What is the SMILES notation for 3-[2-(1,3-benzodioxol-5-ylmethylamino)-2-oxoethyl]-N-(4-bromophenyl)-4-oxo-1-phenyl-1,3,8-triazaspiro[4.5]decane-8-carboxamide?

The canonical SMILES for 3-[2-(1,3-benzodioxol-5-ylmethylamino)-2-oxoethyl]-N-(4-bromophenyl)-4-oxo-1-phenyl-1,3,8-triazaspiro[4.5]decane-8-carboxamide is O=C(CN1CN(c2ccccc2)C2(CCN(C(=O)Nc3ccc(Br)cc3)CC2)C1=O)NCc1ccc2c(c1)OCO2.

What is the InChIKey of 3-[2-(1,3-benzodioxol-5-ylmethylamino)-2-oxoethyl]-N-(4-bromophenyl)-4-oxo-1-phenyl-1,3,8-triazaspiro[4.5]decane-8-carboxamide?

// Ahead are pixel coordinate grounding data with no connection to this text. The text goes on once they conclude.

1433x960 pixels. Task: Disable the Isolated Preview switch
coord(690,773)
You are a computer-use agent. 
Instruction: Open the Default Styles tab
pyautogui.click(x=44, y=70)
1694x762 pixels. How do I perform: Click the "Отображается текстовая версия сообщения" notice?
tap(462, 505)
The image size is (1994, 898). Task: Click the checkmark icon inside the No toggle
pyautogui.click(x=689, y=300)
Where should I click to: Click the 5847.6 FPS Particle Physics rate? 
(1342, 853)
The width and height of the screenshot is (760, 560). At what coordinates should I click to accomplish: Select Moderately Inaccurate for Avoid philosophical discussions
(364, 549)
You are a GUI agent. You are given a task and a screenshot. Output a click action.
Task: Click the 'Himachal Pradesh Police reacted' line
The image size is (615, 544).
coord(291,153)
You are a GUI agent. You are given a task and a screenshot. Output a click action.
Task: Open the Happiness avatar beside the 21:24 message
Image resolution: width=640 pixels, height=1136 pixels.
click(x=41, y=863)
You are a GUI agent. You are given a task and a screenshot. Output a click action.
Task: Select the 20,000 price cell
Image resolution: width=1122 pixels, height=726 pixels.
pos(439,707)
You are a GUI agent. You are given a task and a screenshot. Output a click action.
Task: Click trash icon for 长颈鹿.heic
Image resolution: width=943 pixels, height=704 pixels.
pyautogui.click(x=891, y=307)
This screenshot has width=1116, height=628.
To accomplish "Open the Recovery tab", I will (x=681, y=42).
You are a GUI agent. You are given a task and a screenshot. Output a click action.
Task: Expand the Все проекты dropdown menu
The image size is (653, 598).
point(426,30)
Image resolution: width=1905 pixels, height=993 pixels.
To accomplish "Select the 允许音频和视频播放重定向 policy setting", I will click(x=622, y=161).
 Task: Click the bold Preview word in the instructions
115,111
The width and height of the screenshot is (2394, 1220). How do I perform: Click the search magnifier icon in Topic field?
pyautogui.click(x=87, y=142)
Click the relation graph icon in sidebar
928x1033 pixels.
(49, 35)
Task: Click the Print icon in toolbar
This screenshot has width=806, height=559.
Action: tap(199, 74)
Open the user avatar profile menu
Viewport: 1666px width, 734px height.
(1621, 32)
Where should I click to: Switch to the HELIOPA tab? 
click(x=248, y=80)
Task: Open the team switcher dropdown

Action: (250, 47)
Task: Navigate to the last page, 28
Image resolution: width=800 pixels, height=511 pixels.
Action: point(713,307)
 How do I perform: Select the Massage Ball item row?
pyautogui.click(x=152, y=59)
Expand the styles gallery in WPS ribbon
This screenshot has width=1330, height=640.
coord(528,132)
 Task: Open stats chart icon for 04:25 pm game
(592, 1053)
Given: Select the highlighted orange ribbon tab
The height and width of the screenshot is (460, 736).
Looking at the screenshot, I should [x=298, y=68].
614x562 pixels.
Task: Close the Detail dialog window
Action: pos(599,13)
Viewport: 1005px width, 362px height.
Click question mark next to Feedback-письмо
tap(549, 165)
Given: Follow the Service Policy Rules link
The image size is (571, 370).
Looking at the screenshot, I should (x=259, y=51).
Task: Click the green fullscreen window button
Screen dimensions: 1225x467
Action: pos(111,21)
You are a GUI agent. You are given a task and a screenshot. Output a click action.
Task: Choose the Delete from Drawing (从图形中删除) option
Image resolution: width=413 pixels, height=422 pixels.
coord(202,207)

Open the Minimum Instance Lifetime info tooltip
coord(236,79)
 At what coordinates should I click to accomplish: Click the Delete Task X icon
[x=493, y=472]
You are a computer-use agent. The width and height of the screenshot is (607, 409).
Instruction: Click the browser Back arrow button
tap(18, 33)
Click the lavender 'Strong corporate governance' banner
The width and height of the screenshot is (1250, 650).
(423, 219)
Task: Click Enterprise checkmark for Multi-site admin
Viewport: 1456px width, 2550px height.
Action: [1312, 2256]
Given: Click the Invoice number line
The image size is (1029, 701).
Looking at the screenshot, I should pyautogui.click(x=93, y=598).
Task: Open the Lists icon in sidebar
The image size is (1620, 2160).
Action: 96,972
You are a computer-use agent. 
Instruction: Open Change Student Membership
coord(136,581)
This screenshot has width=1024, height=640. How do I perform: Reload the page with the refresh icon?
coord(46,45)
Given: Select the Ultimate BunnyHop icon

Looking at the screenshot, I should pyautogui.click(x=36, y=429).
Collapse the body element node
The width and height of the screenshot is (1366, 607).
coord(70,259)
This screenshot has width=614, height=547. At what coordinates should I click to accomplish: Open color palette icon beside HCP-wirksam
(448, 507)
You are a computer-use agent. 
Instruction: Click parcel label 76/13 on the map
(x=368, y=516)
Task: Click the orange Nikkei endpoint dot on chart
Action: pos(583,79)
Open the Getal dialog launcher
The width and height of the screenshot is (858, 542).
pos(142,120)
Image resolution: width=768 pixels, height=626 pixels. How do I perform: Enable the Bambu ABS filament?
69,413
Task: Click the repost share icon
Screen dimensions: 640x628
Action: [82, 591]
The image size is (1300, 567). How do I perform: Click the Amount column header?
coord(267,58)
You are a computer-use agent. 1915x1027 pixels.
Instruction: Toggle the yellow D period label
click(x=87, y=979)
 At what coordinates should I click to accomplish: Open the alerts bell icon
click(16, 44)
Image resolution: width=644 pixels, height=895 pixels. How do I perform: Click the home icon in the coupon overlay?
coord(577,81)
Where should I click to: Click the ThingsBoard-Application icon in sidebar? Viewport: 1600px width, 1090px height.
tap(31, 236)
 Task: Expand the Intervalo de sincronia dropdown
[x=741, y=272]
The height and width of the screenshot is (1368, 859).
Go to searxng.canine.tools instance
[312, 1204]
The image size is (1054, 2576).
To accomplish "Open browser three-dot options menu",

The InChIKey is FENTZGGWHRAPHU-UHFFFAOYSA-N. The full InChI is InChI=1S/C30H30BrN5O5/c31-22-7-9-23(10-8-22)33-29(39)34-14-12-30(13-15-34)28(38)35(19-36(30)24-4-2-1-3-5-24)18-27(37)32-17-21-6-11-25-26(16-21)41-20-40-25/h1-11,16H,12-15,17-20H2,(H,32,37)(H,33,39).

What are the key properties of 3-[2-(1,3-benzodioxol-5-ylmethylamino)-2-oxoethyl]-N-(4-bromophenyl)-4-oxo-1-phenyl-1,3,8-triazaspiro[4.5]decane-8-carboxamide?

3-[2-(1,3-benzodioxol-5-ylmethylamino)-2-oxoethyl]-N-(4-bromophenyl)-4-oxo-1-phenyl-1,3,8-triazaspiro[4.5]decane-8-carboxamide has a molecular weight of 620.50 g/mol, XLogP of 4.17, 6 rotatable bonds, 2 hydrogen bond donors, and 6 hydrogen bond acceptors.

Where does this data come from?

All data for 3-[2-(1,3-benzodioxol-5-ylmethylamino)-2-oxoethyl]-N-(4-bromophenyl)-4-oxo-1-phenyl-1,3,8-triazaspiro[4.5]decane-8-carboxamide is sourced from PubChem (CID 3975932), the world's largest open chemistry database maintained by the National Library of Medicine (NIH).